The Moors were a relentless enemy to the Kingdom of Sardinia, and it could be possible that the heads on the flag of Sardinia, represents each Kingdom of Sardinia and their combined strength. The Kingdom of Sardinia was slowly broken up by the powers in Pisa and Genoa.
It wasn’t until the 14th Century when the Kingdom of Sardinia joined the Crown of Aragon, and ‘I Quattro Mori’ became associated with Sardina. Sardinia exists in the middle of the Mediterranean sea, along with Corsica, control over the sea was so important to the Kingdom of Aragon.
The Kingdom constructed Towers along the whole coast of Sardinia, some still standing today. The Four Moors flag was flying from many of the towers to show the moors that they are not welcome, and if they try to invade, then they will face the same fate as the four moors depicted on the flag.
The Wedding of Petronilla
The Sardinia flag appears in a painting from the 16th Century by Filippo Ariosto, showing the Wedding of Petronilla and Berenguer IV. Petronilla later became the queen of Crown of Aragon, Sardinia would have been under her power.

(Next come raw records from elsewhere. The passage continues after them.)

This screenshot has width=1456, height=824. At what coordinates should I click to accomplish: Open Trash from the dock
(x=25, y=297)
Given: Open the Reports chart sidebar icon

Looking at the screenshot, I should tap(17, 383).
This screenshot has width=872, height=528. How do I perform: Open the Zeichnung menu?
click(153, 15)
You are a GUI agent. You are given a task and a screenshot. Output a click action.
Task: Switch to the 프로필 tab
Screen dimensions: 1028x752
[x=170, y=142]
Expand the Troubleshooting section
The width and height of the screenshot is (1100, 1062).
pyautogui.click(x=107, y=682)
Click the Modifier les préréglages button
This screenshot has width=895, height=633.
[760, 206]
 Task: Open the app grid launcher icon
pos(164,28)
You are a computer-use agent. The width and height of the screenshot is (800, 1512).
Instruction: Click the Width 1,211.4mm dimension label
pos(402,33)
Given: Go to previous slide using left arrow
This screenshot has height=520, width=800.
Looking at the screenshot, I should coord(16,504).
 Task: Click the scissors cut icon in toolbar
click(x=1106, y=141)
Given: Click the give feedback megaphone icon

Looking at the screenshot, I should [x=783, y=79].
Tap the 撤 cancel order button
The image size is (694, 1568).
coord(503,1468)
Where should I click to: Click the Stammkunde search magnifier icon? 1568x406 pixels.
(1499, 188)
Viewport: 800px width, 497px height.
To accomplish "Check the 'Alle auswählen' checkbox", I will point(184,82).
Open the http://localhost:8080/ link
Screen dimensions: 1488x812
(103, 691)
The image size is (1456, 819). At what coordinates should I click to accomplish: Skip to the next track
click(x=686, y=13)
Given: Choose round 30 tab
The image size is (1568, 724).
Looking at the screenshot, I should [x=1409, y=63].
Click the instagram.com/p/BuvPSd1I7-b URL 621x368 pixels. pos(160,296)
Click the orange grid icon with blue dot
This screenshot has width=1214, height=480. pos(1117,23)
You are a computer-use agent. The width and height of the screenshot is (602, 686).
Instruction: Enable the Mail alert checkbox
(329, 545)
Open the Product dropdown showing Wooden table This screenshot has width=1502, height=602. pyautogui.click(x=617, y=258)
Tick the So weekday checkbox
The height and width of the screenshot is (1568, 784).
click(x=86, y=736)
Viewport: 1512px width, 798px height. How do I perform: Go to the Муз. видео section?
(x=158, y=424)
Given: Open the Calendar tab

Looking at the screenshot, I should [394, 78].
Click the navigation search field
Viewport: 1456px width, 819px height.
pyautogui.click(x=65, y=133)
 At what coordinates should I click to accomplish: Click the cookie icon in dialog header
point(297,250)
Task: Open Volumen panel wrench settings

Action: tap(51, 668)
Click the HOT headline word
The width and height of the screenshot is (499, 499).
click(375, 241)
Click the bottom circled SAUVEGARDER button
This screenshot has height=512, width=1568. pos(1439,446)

The Sardinian Flag in Modern times
Throughout the centuries, the flag had many variations, at one time showing the faces looking to the left (possibly west to the Kingdom of Aragon, where the flags origins are), sometimes with crowns, sometimes with bandanas covering the eyes, and some times with earings. Maybe the flag was changed depending on the enemy of the moment, who threatened the Kingdom of Sardinia.
In the 18th Century, the representation of the flag was fixed by the Piemontese government, who ruled over Sardinia. It was done so for continuity for official documents and coinage.
The latest version of the flag and the most commonly seen one today was adopted on 15th April 1999. The autonomous region of Sardinia first used it in 1950. The region law describes the format of the flag as such: a white field with a red cross and a bandaged Moor’s head facing away from the left (the edge close to the mast) in each quarter”
The flag shows the four heads looking the right, facing East to the Kingdom of Italy, which is now under control of the island, instead of meeting toward the ancient Kingdom of Aragon in todays Spain. The blindfolds were removed from the eyes, which represents freedom and liberation. Maybe also signifying the end of fear of invasion by another Kingdom or Country. The looped earing was also removed in the revised version of the flag, which again symbolized liberty.
The flag of Corsica
The flag from the French island of Corsica, immediately to the North of Sardinia is very striking. It shows a single moor head on a white background. Both of these islands have a shared history battling against a Moor insurgency. Sardinia and Corsica were both islands of vital strategic importance to the Kingdom of Aragon. They both have chosen Moor heads to represent their history and represent their proud populations.